● Using the information
A. According to the editorial on science awareness, how many science graduates will the Ministry of Commerce, Industry and Energy pay to employ this year?
B. Carry on the editorial on science awareness from the point where it stops.

● Selected passage
┄┄┄┄┄┄┄┄┄┄┄┄┄┄┄┄┄┄┄┄

[EDITORIALS]Broaden science awarenessThe joint efforts by the government and private sector to shore up the field of the natural and applied sciences and its students are correct and desirable. The ultimate engine that sustains a nation is the industrial capability engendered by those in this field. We note with concern, however, that the government’s efforts, rather than fundamentally addressing the problem, appear to be stopgap measures.
The Ministry of Commerce, Industry and Energy said that it will finance the employment of an estimated 3,000 science graduates with a 10-billion-won ($8.5 million) budget this year. To small-and medium-sized businesses that employ such graduates, the ministry is considering extending 600,000 won per month per person for an initial six months.
These steps may improve the lot of some of the 190,000 unemployed young adults, but it does not redress a nationwide tendency for students to avoid majoring in the sciences. What will the government do if the companies fire the workers after six months? Is the latest measure the outcome of carefully studied policymaking or a feel-good policy that targets a certain party’s victory in the April National Assembly elections?

┄┄┄┄┄┄┄┄┄┄┄┄┄┄┄┄┄┄┄┄

Excerpts from a dataset
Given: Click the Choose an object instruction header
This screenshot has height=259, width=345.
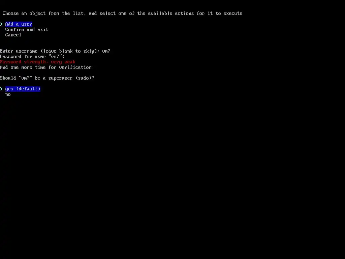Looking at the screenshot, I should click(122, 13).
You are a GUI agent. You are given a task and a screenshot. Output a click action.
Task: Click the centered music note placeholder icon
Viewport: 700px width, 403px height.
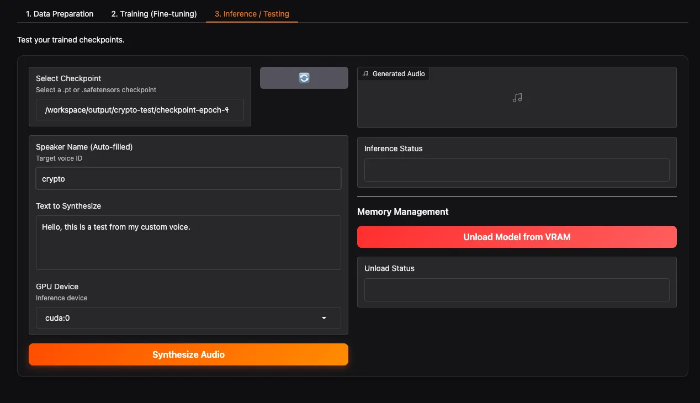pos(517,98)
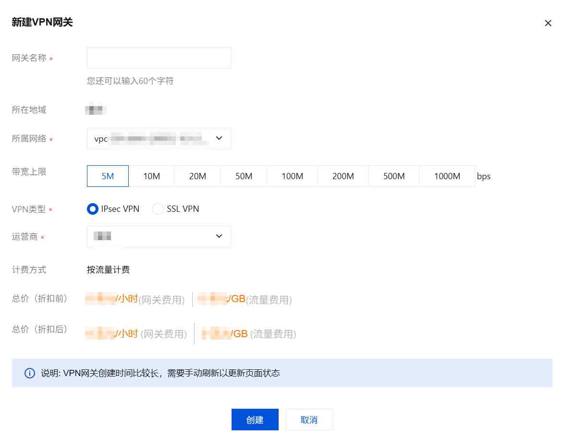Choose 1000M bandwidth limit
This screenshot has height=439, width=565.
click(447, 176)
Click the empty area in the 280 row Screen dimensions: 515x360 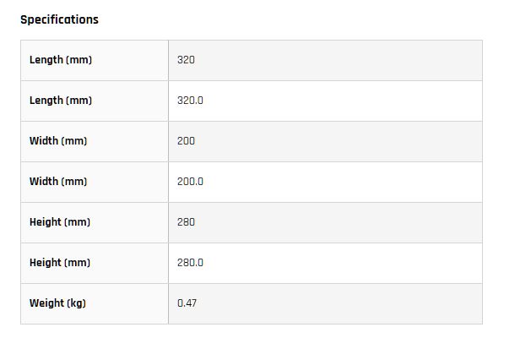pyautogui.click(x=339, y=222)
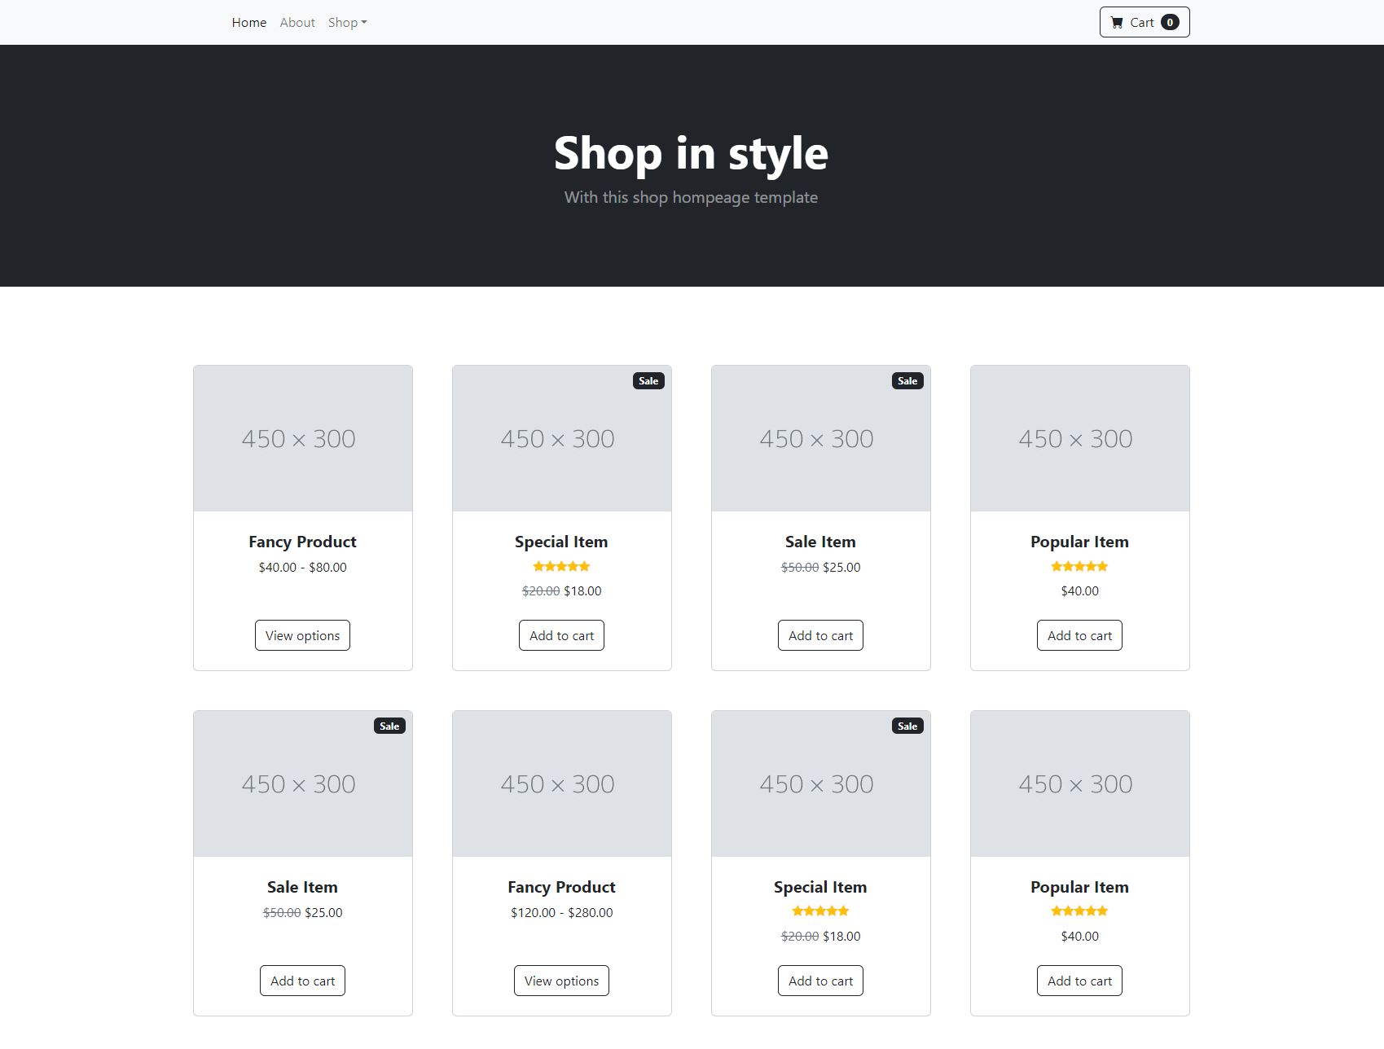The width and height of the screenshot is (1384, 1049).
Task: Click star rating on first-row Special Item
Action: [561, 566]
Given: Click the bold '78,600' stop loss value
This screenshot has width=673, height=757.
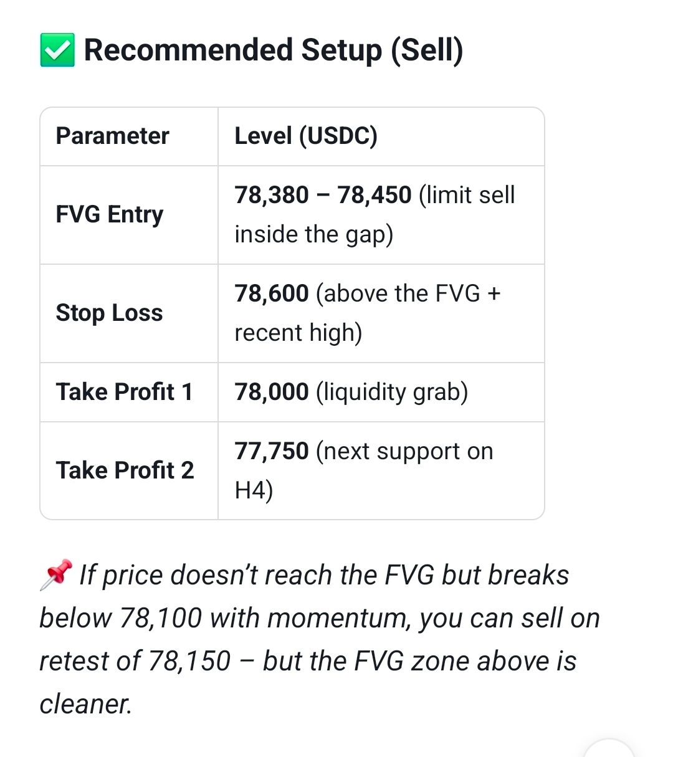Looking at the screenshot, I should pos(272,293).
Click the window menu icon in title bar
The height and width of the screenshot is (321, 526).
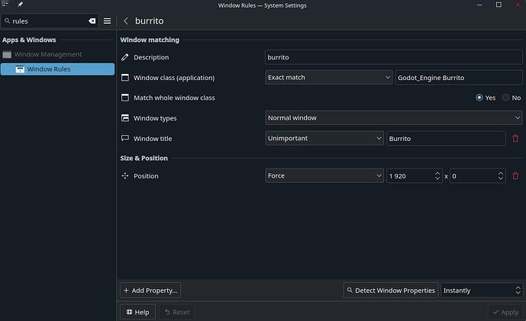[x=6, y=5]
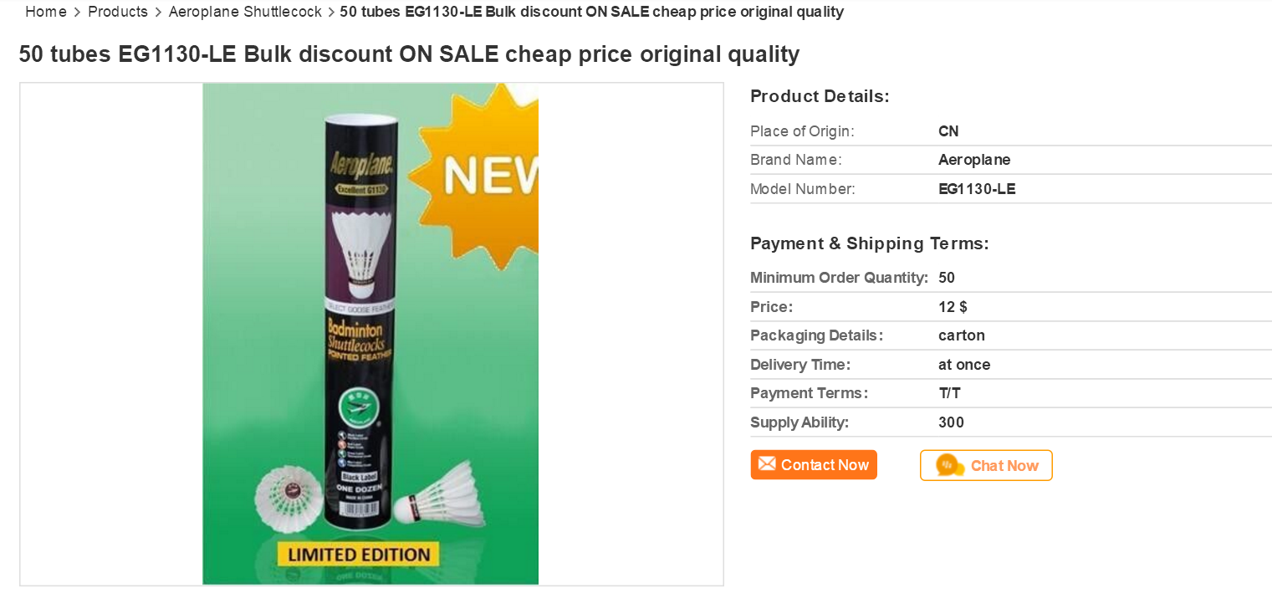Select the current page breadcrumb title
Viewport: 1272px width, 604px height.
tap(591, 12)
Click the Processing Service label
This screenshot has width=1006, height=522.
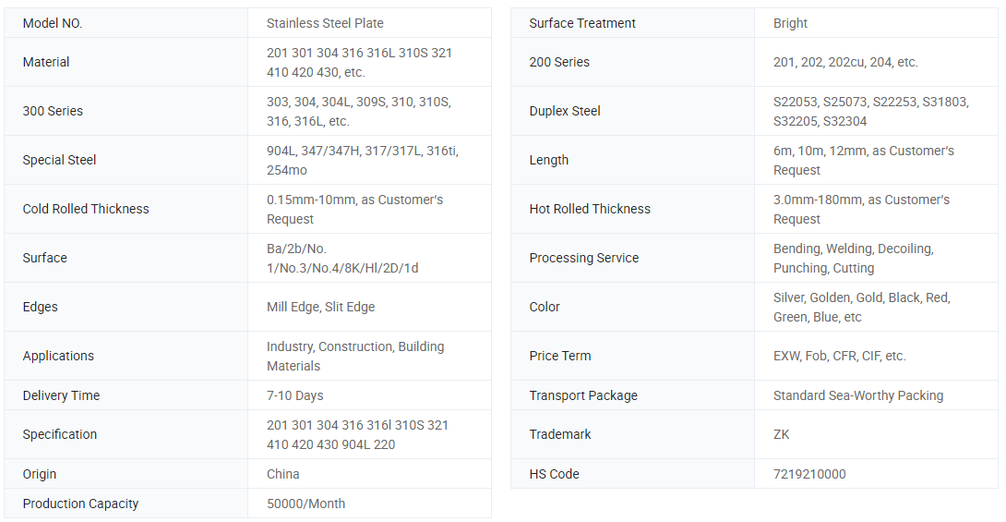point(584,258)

┄┄┄┄┄┄┄┄┄┄┄┄┄┄┄┄┄┄┄┄

● Answer section
A. An estimated 3,000 science graduates.

B.
To date, there have been diverse and abundant government policies to boost the study of the natural and applied sciences. Thus, further government assistance can be too much of a good thing. What the government should do is change perceptions about job prospects for those graduating from medical schools or natural sciences by strengthening programs that provide an inside look into these professions at the secondary educational level. In many cases, students allow themselves to be persuaded by assurances of a stable and prosperous future only because they do not know about the diverse spectrum of jobs out there for them.
Students should know that there are a variety of professions they can choose by learning about the diverse aspects of industries. In particular, they should know the importance of the natural sciences such as physics, chemistry and math. Also, students enrolled in vocational high schools must know that their future is not limited to the vocation that they trained for. When such an environment is nurtured, the field of natural and applied sciences can flourish.